The US Supreme Court will look into the class action suit against Apple on 3 December, Reuters reported. The suit, brought by iPhone users in a California federal court in 2011, alleges Apple forced consumers to pay too much for apps bought on its App store.
Apple has denied it engaged in anti-competitive behaviour, saying the prices for apps were set by app developers. But the suit said Apple collected the payments from iPhone users, keeping a 30 percent commission on each transaction. One area of dispute in the case is whether app developers recoup the cost of that commission by passing it on to consumers.
The company told the justices in legal papers that siding with the iPhone users who filed the lawsuit would threaten the growing field of e-commerce. The plaintiffs, as well as antitrust watchdog groups, said a decision for Apple would undermine antitrust enforcement and allow monopolistic behaviour to expand unchecked.
The plaintiffs were backed by 30 state attorneys general, including from Texas, California and New York. The plaintiffs said app developers would be unlikely to sue Apple, which controls the service where they make money, leaving no one to challenge anti-competitive conduct.
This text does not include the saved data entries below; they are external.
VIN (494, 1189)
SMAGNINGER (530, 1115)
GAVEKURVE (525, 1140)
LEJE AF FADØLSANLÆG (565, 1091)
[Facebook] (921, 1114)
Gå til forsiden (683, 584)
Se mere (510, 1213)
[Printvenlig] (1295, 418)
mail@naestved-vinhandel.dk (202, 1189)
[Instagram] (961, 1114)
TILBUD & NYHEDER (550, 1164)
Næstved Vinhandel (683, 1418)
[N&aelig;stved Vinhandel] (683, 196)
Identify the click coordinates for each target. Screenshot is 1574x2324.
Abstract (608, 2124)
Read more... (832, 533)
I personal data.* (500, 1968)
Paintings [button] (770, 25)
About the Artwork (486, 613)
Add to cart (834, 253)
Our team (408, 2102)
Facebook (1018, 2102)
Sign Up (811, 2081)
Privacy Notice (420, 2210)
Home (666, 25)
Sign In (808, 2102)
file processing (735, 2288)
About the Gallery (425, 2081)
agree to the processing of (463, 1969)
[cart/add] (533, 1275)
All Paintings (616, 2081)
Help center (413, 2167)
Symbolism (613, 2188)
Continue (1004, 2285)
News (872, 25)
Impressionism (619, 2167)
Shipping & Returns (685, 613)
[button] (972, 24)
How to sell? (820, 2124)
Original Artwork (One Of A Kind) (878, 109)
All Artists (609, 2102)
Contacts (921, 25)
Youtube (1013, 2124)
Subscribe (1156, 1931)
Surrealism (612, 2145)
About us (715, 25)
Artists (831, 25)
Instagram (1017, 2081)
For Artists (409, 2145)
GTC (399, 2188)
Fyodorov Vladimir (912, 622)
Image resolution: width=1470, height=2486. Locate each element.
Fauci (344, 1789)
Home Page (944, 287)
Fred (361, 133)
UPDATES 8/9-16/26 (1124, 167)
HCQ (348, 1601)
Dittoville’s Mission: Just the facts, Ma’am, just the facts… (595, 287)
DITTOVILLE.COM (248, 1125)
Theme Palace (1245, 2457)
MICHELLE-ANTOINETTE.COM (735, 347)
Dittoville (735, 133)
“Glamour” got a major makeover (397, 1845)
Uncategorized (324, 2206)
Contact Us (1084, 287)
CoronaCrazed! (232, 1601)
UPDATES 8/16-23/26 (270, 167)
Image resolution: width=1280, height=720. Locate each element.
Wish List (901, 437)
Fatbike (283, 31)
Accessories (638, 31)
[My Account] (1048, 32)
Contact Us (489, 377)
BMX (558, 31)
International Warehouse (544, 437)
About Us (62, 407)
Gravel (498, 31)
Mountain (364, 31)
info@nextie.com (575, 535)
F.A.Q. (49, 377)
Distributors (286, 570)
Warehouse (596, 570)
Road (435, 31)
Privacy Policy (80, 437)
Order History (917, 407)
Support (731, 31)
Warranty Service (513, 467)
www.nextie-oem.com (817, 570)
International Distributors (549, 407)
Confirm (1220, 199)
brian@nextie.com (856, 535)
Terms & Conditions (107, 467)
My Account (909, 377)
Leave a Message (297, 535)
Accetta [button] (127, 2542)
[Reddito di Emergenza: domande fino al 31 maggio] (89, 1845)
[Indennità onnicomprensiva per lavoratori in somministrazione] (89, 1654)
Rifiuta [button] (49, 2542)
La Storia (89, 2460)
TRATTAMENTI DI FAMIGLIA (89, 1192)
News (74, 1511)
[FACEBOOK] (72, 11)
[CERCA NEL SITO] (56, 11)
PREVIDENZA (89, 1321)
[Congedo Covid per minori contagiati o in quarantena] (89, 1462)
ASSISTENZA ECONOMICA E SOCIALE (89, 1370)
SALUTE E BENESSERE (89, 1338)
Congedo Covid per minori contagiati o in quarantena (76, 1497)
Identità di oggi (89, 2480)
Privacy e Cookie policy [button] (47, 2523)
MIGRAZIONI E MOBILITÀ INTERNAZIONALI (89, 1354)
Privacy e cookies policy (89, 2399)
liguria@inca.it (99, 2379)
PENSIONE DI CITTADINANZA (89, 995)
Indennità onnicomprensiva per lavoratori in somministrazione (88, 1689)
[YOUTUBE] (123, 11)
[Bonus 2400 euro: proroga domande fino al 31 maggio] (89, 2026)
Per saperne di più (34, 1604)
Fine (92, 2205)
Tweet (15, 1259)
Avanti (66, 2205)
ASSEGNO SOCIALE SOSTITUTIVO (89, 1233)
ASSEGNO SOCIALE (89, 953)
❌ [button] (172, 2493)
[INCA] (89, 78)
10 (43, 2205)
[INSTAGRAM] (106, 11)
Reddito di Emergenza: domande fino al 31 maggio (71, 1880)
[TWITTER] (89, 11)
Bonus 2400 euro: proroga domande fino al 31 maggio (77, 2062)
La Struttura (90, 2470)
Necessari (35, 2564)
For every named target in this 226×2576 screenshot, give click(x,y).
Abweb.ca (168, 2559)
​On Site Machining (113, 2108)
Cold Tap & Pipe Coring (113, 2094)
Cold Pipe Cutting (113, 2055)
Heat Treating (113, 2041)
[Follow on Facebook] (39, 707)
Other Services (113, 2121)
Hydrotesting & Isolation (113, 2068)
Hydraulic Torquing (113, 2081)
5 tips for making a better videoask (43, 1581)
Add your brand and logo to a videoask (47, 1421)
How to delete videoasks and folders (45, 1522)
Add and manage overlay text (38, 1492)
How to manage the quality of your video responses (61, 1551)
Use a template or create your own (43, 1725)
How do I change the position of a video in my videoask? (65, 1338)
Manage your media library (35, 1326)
The company sought to have the antitrust claims dismissed, arguing that the plaintiffs lacked the required legal standing to bring the lawsuit. A federal judge in Oakland, California threw out the suit, saying the consumers were not direct purchasers because the higher fees they paid were passed on to them by the developers. But the San Francisco-based 9th US Circuit Court of Appeals revived the case last year, finding that Apple was a distributor that sold iPhone apps directly to consumers.